Treatment options include removal of the air from the pleural cavity with a needle and syringe or inserting a hollow plastic chest tube between the ribs and attaching it to a suction device. The tube is designed to continuously remove air from the pleural cavity until the lung has re-expanded and healed. This may take several days and patients are often discharged from the hospital during that time and asked to return at a later date to remove the tube.  
The problem, says Dylan Ormiston, a 2020 mechanical engineering graduate, is that when patients return to the hospital to have the tube removed, the pressure inside the pleural cavity has not yet normalized.  
“Right now, the only way to verify that the chest tube is ready to come out is to take an x-ray and confirm that the lung has re-expanded, which can be very time consuming and costly for a hospital,” says Ormiston, “The decision of when to remove the chest tube is an inexact science. Logistically, this poses a challenge for surgeons. Should the patient stay and occupy a hospital bed, or should they be sent home and for how long? It’s not uncommon for returning patients to be sent home again because it’s too early to remove the tube.” 
To combat the problem, Ormiston teamed up with three of his classmates this year, Laura Flick, Carli Spears and Brian MacGillivray, to create a device that will accurately measure expelled air from a patient’s pleural cavity, signaling to surgeons when they can safely remove the tube from the patient’s chest. It’s the first of its kind around the world.  
The project was part of this year’s Dalhousie University Capstone Design course; an opportunity for senior year students within the Faculty of Engineering to collaborate with local industry partners on real-world problems. 
Working alongside Dr. Kevin Spencer, President and Founder of KDS Medical Engineering Inc., and an Emergency Medicine Physician at Dartmouth General Hospital, Ormiston and his team consulted with thoracic surgeons to get a better sense of the challenges they face in dealing with current practices pertaining to patients with a collapsed lung.  
“We’ve created a device that can measure the air pressure leaving a patient with an alert system ready in the event of a dangerous increase in pleural cavity pressure, known as a tension pneumothorax,” says Ormiston. “One of the biggest challenges thus far has been getting a sensor sensitive enough to detect the desired pressure changes.” 
He says that the other issue is determining the appropriate pressure ranges that will cue the device to signal when the chest tube can be safely removed or when a potentially severe pressure buildup has occurred.  

“The air pressure can be very different between individuals, so it’s challenging to decide what range is appropriate,” says Ormiston. “We’re measuring the pressure of the pleural cavity, and there are no universally-accepted values for it. So, we’re basing our numbers on what we estimate is normal for a healthy lung and creating a range of pressures that apply to most individuals.  
Ormiston’s teammate, Carli Spears has experience with the challenges patients face with chest tubes.

While in high school, her older brother suffered a collapsed lung, requiring the insertion of a chest tube.   

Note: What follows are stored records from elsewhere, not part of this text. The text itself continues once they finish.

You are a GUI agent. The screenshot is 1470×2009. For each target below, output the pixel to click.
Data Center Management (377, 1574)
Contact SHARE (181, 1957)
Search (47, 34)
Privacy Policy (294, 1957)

“He was in the hospital for a little over a week. When they thought it (the lung) was healed, they proceeded to take the tube out and the lung re-collapsed” says Spears. “So he had to have surgery done to fix that.”

She says the struggle of not knowing if the lung has healed and if the chest tube should be removed can cause a lot of stress and anxiety for patients and she hopes her team’s new device can help alleviate some of those challenges.